After holding leadership positions at contract manufacturers Patheon and Thermo Fisher Scientific, working in the food and beverage industry was an unusual departure for Nick Buschur.
But it didn’t last long. When he was presented with an opportunity to become CEO at Woodstock Sterile Solutions—a single-site blow-fill-seal manufacturer in Illinois—he jumped at it.
“I really wanted to get back in the CDMO space. I really wanted to get back into sterile solutions,” Buschur said in a recent interview. “This is really a space that’s growing like crazy.”
The job now for Buschur is to help Woodstock ride that wave and grow accordingly. While at Patheon from 2009 to 2017, he got firsthand evidence of the industry’s surge, with the North Carolina-based company taking full advantage.
Under the guidance of former Biogen CEO Jim Mullen, Patheon went from being a small contract operator to a top-tier manufacturer. Bolstered by several acquisitions, Patheon’s revenue grew from $655 million in 2009 to $1.9 billion in 2016. The following year, Thermo Fisher spent $7.2 billion to acquire Patheon.
For Buschur, running single-site Woodstock is similar to his position at Patheon when he was executive director and general manager of its Cincinnati oral solid dosage facility. After the Thermo Fisher takeover, Buschur took on a similar role at Patheon’s site in Greenville, North Carolina, which handles solid-dose and sterile-dose manufacturing.
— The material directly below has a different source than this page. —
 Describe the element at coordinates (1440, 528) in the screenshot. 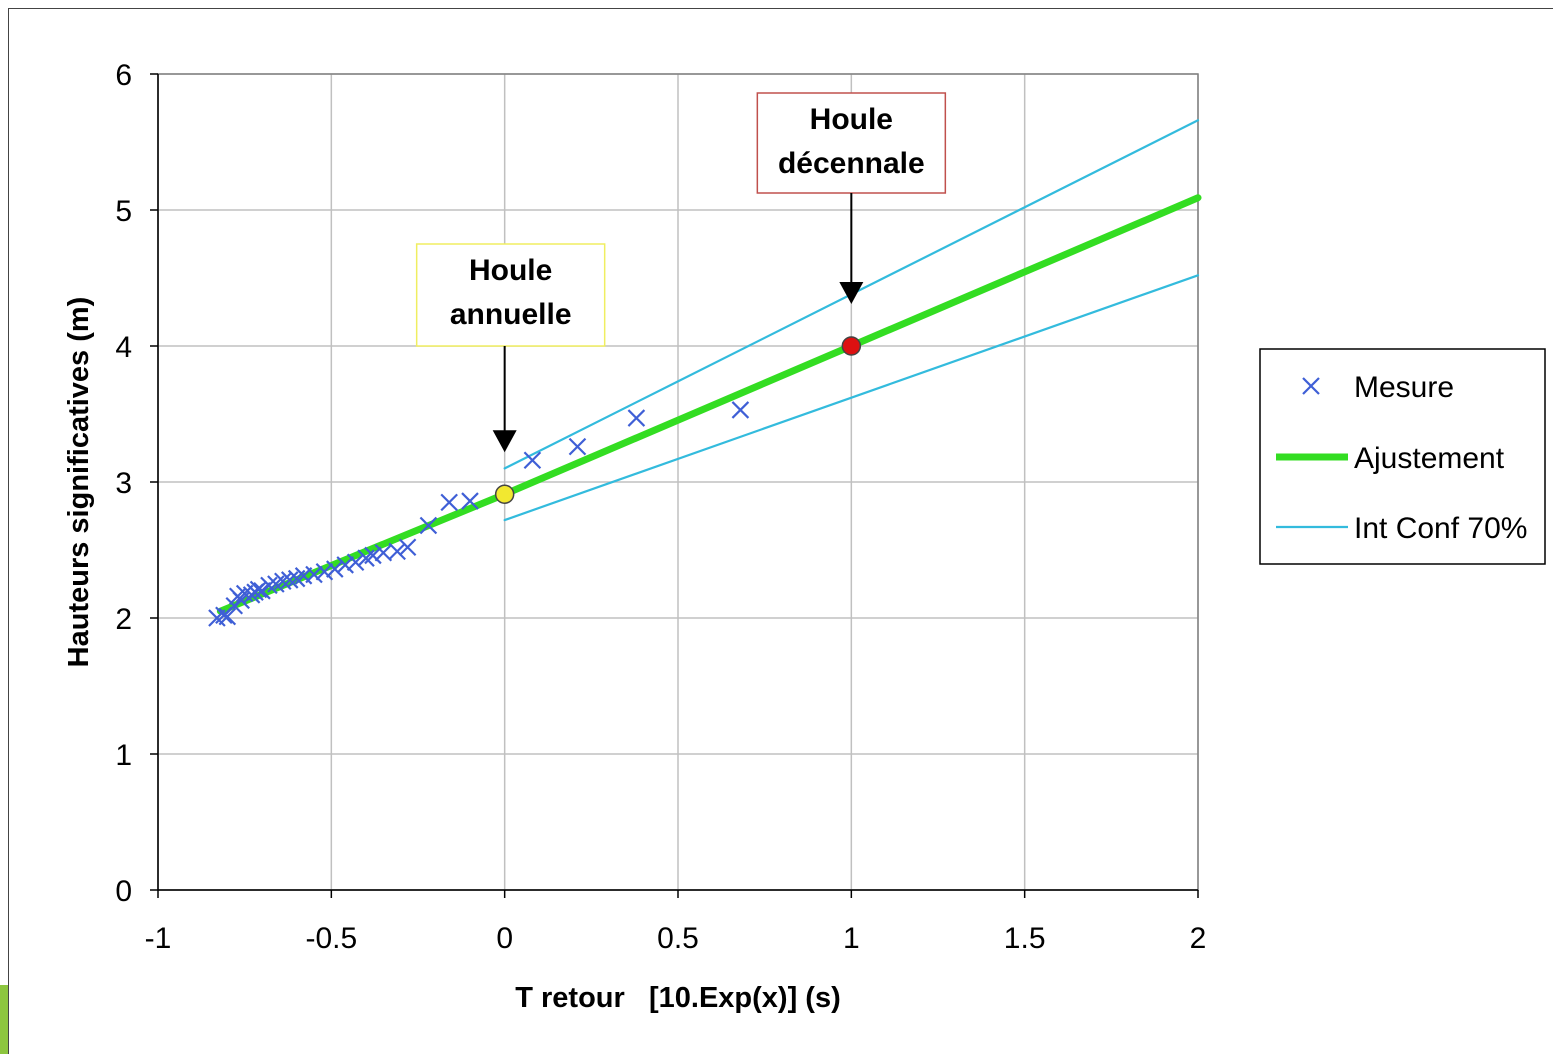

Woodstock became a standalone facility in 2021 when it was acquired from Catalent by private investment firm SK Capital. Catalent made the move as part of its push to focus on cell and gene therapy manufacturing. Paul Josephs served as Woodstock’s first CEO until his departure in April of last year.
Woodstock employs nearly 400 and operates 24 hours, seven days a week. It manufactures 45 products, delivering them to more than 60 countries, and has 25 projects in development. Since it went solo, however, the company’s commercial base has shrunk from roughly 30 to 20 customers. Buschur’s charge is to attract more business.
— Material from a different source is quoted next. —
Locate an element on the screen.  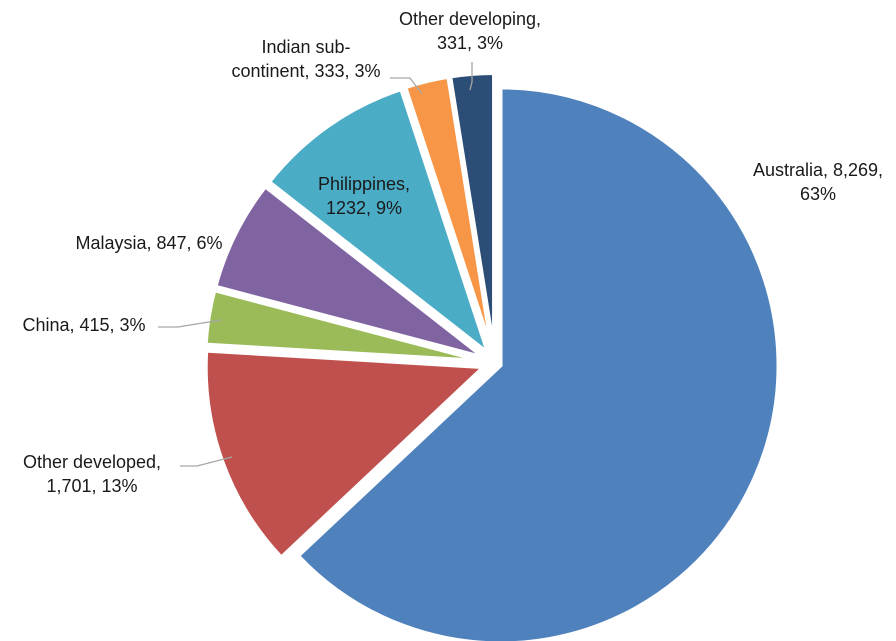
leader-line-indian-sub-continent is located at coordinates (406, 86).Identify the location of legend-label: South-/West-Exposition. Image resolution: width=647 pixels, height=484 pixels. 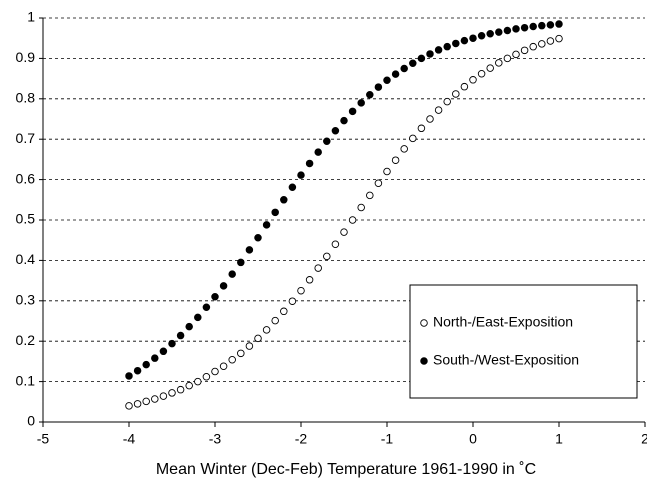
(506, 360).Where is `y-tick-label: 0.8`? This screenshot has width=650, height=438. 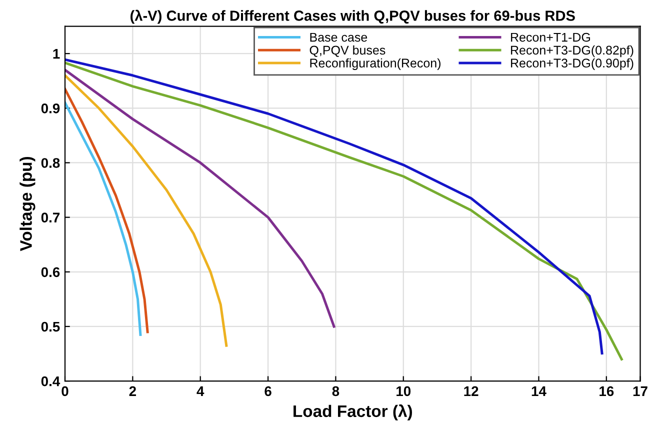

“We’re a pure CDMO," the CEO explained. "I think that’s an extremely important piece. If you look at our competitors in the United States, they’re not pure CDMO. They have CDMO activity but they also have internal ownership of products as well. That can come across as a negative for customers,”
Buschur said he also will count on lessons learned from his experience at Patheon.
“When I think about transformational change and what’s gonna take us to the next level, I think about building that culture of operational excellence,” Buschur said. “That’s really the fun part: What is the strategy of doing something bigger and new? That made (Patheon) attractive for Thermo Fisher as we had a culture of continuous improvement. That was built into everything that we did.”
Located 50 miles to the northwest of Chicago, the Woodstock facility opened in 1982 as part of Automatic Liquid Packaging. In 1999, Cardinal Health bought ALP for $390 million. Eight years later, Cardinal sold its CDMO unit to investment firm Blackstone Group for $3.3 billion, which then branded it as Catalent Pharma Solutions.
Last month, Novo Nordisk closed its $16.5 billion buyout of Catalent in the largest M&A deal in the biopharma industry in 2024.